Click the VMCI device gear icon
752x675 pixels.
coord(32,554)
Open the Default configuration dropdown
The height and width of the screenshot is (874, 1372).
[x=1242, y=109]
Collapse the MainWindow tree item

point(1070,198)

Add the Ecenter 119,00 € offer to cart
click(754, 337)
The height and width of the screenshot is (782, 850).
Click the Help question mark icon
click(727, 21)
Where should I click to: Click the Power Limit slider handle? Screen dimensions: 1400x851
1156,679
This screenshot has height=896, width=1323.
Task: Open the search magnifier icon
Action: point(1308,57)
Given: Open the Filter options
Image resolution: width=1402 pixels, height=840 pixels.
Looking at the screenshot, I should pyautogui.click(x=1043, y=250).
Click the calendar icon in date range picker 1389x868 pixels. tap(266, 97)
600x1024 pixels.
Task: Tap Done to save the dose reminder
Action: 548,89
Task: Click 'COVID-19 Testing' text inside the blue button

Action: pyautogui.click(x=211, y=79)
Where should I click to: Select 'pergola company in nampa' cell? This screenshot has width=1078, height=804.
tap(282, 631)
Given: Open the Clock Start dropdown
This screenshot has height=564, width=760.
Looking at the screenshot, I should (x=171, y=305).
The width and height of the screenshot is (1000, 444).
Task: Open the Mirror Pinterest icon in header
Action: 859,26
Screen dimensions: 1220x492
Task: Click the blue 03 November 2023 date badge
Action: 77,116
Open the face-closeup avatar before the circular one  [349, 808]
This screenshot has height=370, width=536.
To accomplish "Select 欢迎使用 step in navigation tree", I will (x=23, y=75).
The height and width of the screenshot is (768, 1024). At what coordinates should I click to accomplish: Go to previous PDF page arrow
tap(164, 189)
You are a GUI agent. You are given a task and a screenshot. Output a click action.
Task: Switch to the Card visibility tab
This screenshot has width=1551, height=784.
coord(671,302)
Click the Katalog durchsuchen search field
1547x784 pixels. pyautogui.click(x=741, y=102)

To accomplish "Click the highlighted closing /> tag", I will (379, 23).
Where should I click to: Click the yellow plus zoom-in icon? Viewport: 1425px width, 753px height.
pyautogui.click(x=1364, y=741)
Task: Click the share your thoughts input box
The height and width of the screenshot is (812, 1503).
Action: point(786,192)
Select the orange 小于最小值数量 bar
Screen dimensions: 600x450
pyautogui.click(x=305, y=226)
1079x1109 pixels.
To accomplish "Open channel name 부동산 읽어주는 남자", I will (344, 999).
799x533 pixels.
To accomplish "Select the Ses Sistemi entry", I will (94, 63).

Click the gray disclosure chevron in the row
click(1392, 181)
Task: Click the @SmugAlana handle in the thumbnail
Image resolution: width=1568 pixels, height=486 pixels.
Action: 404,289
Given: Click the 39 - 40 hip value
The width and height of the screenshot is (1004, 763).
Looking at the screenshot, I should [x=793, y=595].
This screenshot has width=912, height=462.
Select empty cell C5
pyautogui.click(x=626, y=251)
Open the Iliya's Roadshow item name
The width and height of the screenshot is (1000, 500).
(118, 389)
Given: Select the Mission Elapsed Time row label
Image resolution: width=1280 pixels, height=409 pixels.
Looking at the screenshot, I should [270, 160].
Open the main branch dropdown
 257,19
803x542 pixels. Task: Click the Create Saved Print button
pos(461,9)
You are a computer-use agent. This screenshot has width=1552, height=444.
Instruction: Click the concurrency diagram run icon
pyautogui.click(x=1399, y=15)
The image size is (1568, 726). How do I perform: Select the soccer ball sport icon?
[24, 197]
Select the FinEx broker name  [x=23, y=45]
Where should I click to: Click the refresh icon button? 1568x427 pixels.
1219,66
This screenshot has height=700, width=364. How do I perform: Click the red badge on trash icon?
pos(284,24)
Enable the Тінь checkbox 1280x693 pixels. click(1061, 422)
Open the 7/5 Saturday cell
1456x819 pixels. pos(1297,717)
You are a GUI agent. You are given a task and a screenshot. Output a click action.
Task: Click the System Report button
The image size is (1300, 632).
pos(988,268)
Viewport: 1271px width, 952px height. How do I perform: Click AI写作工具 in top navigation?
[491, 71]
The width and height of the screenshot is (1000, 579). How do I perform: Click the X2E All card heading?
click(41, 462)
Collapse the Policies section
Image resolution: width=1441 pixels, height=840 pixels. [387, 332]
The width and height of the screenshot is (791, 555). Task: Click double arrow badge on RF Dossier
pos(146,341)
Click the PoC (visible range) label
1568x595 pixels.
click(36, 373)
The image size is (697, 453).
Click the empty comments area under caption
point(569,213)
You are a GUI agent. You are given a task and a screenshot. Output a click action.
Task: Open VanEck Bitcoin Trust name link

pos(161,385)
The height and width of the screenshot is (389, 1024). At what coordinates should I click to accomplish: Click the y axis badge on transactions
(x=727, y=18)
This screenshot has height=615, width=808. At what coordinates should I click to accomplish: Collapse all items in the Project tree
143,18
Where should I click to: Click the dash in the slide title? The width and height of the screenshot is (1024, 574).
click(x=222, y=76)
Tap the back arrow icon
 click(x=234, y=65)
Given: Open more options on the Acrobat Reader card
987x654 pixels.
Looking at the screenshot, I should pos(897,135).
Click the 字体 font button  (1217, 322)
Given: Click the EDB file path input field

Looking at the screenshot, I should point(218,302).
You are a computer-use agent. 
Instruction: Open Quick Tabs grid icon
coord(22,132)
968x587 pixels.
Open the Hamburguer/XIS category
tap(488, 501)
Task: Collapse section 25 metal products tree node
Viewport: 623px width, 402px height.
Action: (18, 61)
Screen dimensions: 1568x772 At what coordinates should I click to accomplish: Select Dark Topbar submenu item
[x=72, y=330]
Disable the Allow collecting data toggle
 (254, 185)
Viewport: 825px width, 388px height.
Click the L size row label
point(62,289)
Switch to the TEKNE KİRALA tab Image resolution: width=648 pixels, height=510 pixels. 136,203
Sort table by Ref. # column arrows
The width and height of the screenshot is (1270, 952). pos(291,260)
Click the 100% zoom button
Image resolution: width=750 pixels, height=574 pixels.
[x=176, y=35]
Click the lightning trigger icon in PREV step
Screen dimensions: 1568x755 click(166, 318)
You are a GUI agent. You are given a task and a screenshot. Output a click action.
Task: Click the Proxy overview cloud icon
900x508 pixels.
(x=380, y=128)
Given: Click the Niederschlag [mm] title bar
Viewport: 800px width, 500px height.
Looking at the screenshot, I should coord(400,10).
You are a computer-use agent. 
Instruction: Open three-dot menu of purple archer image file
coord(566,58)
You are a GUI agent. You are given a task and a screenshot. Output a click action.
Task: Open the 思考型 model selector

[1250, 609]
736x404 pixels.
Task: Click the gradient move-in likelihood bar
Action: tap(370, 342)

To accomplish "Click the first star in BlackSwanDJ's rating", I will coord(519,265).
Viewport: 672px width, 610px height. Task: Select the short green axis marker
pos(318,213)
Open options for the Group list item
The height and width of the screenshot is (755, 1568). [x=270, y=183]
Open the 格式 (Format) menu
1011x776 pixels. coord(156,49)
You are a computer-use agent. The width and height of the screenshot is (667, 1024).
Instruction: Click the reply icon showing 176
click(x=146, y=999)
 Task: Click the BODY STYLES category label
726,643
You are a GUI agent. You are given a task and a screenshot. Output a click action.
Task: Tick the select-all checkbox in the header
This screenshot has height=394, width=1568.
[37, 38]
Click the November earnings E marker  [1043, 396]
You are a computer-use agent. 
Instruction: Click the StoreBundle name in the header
*****
Exercise objective :: Reproduce the lines of the listing above from the line with "Given: Click the EDB file path input field" up to and including the line with "Screen dimensions: 1568x755 click(166, 318)", without changing a character.

Worked solution ::
Given: Click the EDB file path input field

Looking at the screenshot, I should point(218,302).
You are a computer-use agent. 
Instruction: Open Quick Tabs grid icon
coord(22,132)
968x587 pixels.
Open the Hamburguer/XIS category
tap(488, 501)
Task: Collapse section 25 metal products tree node
Viewport: 623px width, 402px height.
Action: (18, 61)
Screen dimensions: 1568x772 At what coordinates should I click to accomplish: Select Dark Topbar submenu item
[x=72, y=330]
Disable the Allow collecting data toggle
 (254, 185)
Viewport: 825px width, 388px height.
Click the L size row label
point(62,289)
Switch to the TEKNE KİRALA tab Image resolution: width=648 pixels, height=510 pixels. 136,203
Sort table by Ref. # column arrows
The width and height of the screenshot is (1270, 952). pos(291,260)
Click the 100% zoom button
Image resolution: width=750 pixels, height=574 pixels.
[x=176, y=35]
Click the lightning trigger icon in PREV step
Screen dimensions: 1568x755 click(166, 318)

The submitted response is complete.